The motion to dismiss filed by defendant in this cause improperly alleged new facts and submitted evidentiary support for those allegations. Nevertheless, we find no indication that the defective state of the pleadings influenced the judgment. The final order reflects that the trial court addressed the pleading specifically as a section 2 — 615 motion to dismiss. The court determined that the complaint failed to state a cause of action and entered an order of dismissal accordingly. There is no indication that the court based the judgment upon consideration of the matters improperly included in the motion to dismiss. Absent prejudice, the court’s consideration of such materials would *510not require reversal in any case. (See Herman v. Hamblet (1980), 81 Ill. App. 3d 1050, 401 N.E.2d 973.) We find as a matter of law that the trial court ruled correctly in dismissing the complaint.

On appeal, plaintiff focuses his argument upon the sufficiency of the complaint to state violations under the Uniform Deceptive Trade Practices Act and the Illinois Antitrust Act. For purposes of the disposition in this appeal, we assume — without deciding — that the complaint adequately alleged statutory violations. We find, however, that the complaint was fatally defective in failing to allege a sufficient basis for the injunctive relief requested.

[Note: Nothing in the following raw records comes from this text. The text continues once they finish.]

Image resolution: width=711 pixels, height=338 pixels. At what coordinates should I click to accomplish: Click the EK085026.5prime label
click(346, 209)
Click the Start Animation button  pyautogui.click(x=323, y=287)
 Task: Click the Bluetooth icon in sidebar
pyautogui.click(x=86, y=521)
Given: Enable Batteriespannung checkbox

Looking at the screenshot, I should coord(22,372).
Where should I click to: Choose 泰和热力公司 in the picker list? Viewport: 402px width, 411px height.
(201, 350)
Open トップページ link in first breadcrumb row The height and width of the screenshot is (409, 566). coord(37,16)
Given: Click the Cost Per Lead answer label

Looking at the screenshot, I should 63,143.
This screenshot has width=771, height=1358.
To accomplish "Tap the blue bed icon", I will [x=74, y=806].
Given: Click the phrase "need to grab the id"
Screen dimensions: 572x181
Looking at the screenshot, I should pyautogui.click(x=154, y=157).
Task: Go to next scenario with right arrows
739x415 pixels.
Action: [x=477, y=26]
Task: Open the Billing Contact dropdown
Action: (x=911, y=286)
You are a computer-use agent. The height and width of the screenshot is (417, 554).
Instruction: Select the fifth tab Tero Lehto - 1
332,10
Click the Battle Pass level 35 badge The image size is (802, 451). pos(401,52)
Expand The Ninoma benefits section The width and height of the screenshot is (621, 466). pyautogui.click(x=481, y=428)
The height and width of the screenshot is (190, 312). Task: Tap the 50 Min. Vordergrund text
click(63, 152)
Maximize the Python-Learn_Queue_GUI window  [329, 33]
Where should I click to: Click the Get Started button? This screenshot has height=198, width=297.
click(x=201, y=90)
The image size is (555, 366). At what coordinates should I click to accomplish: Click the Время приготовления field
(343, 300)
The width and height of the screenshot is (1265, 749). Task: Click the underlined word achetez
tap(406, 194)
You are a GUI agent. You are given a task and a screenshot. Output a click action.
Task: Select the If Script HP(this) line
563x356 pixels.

The Uniform Deceptive Trade Practices Act specifically provides for injunctive relief. Section 3 of the Act states in part:

“A person likely to be damaged by a deceptive trade practice of another may be granted injunctive relief upon terms that the court considers reasonable. Proof of monetary damage, loss of profits or intent to deceive is not required.” (Ill. Rev. Stat. 1981, ch. 121 Vz, par. 313.)

To state a cause of action for injunctive relief, a plaintiff must minimally allege that he is likely to be damaged by another’s deceptive trade practice. See Egnell, Inc. v. Weniger (1981), 94 Ill. App. 3d 325, 418 N.E.2d 915.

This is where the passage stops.